■ QUESTIONS TO ANSWER:
**a)** According to the rat liver attenuation text, which liver showed the steeper frequency dependence slope?
**b)** In the rat liver attenuation text, write out the passage from "Average and standard deviation of attenuation of" up to and including "model rat (c-2)", using "standard error" in place of "standard deviation".

Characteristics of attenuation coefficient in rat liver

Figure 6 shows the attenuation coefficients of normal and fatty rat liver. The results from the fatty liver showed a higher mean attenuation coefficient as well as a steeper frequency dependence slope. Figure 7 shows the attenuation, frequency characteristics, and difference in the power of the rat livers. The characteristics of the echo signal of the normal liver (Fig. 7a-1, b-1, and c-1) were similar to the results of the phantoms with a mixture of evaporated milk and 10-µm-diameter scatterers (Fig. 4a-3, b-3, and c-3). In other words, absorption attenuation can be dominant in the normal liver with smaller scatterers, but the scattering attenuation was also mixed to some extent.

Fig. 6
figure 6

Average and standard deviation of attenuation coefficients of livers of normal liver model rat (blue triangle) and fatty liver model rat (magenta diamond) measured at each frequency

Fig. 7
figure 7

Average and standard deviation of attenuation of livers of normal liver model rat (a-1) and fatty liver model rat (a-2), frequency characteristics of livers of normal liver model rat (b-1) and fatty liver model rat (b-2), and difference in the power of normal liver model rat (c-1) and fatty liver model rat (c-2)

■ EXCERPTED DATA:
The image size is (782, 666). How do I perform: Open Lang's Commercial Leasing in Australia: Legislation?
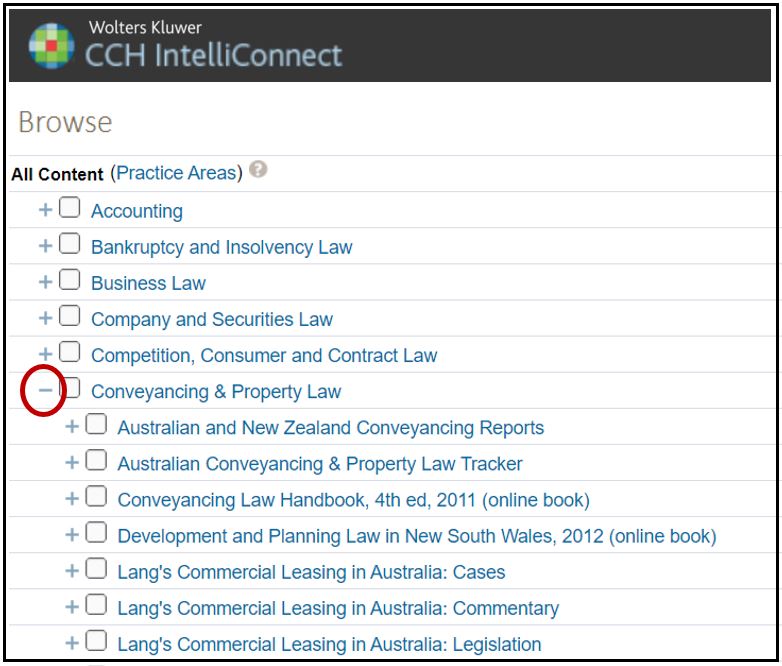[x=329, y=644]
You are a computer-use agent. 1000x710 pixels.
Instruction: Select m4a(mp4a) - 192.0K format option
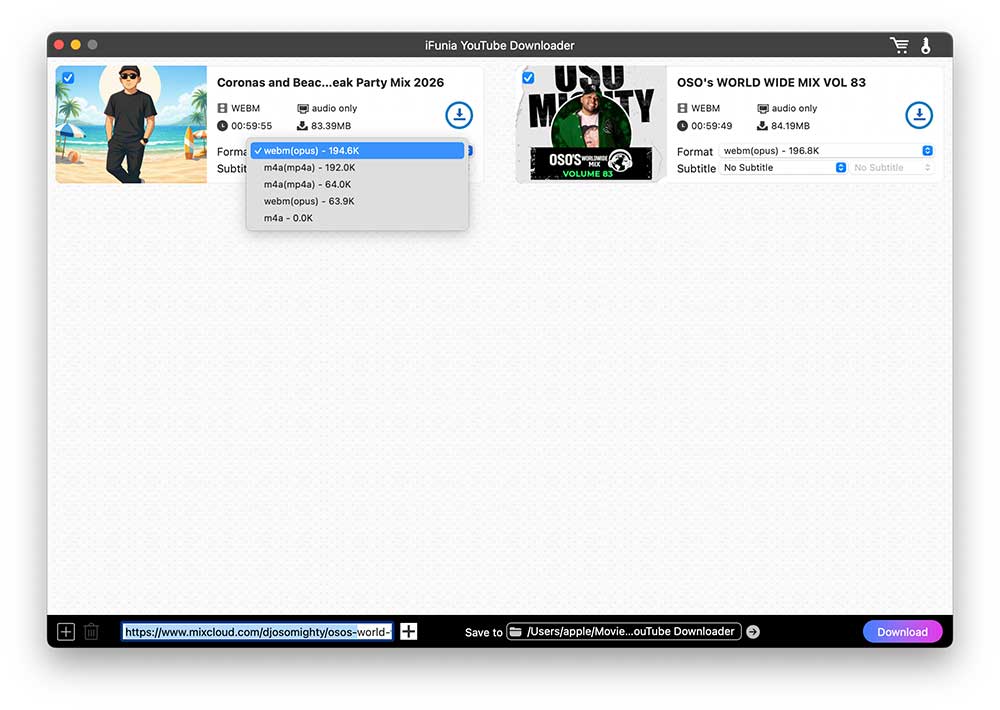point(309,168)
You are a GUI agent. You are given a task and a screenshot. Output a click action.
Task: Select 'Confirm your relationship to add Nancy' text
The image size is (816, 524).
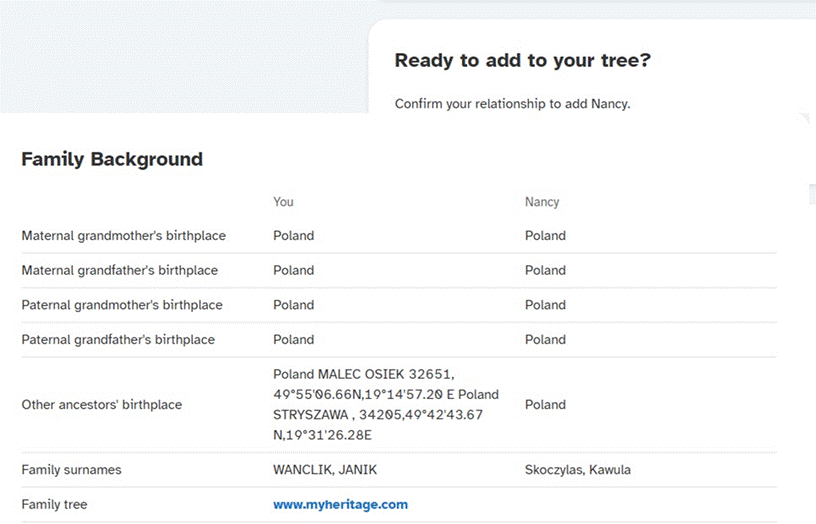[x=512, y=104]
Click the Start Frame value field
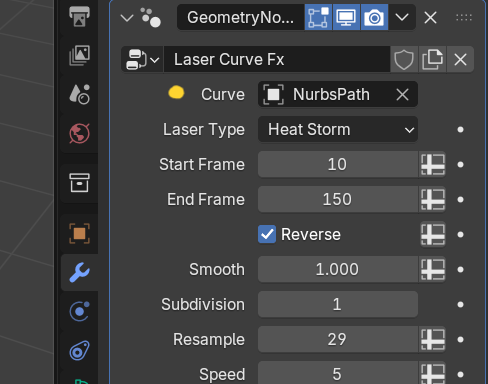This screenshot has height=384, width=488. click(x=338, y=164)
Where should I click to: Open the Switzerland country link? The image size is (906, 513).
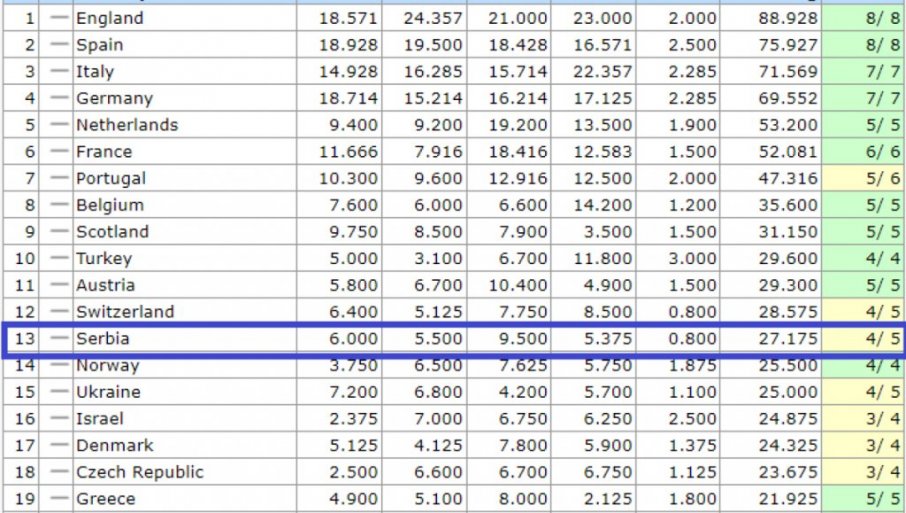pyautogui.click(x=125, y=312)
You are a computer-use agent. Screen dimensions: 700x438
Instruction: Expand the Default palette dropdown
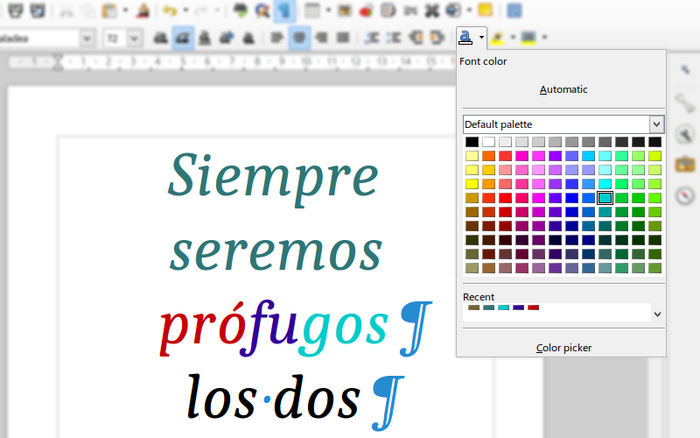click(x=656, y=124)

■ LIST OF ANSWERS:
**a)** The fatty rat liver showed the steeper frequency dependence slope.

**b)**
Average and standard error of attenuation of livers of normal liver model rat (a-1) and fatty liver model rat (a-2), frequency characteristics of livers of normal liver model rat (b-1) and fatty liver model rat (b-2), and difference in the power of normal liver model rat (c-1) and fatty liver model rat (c-2)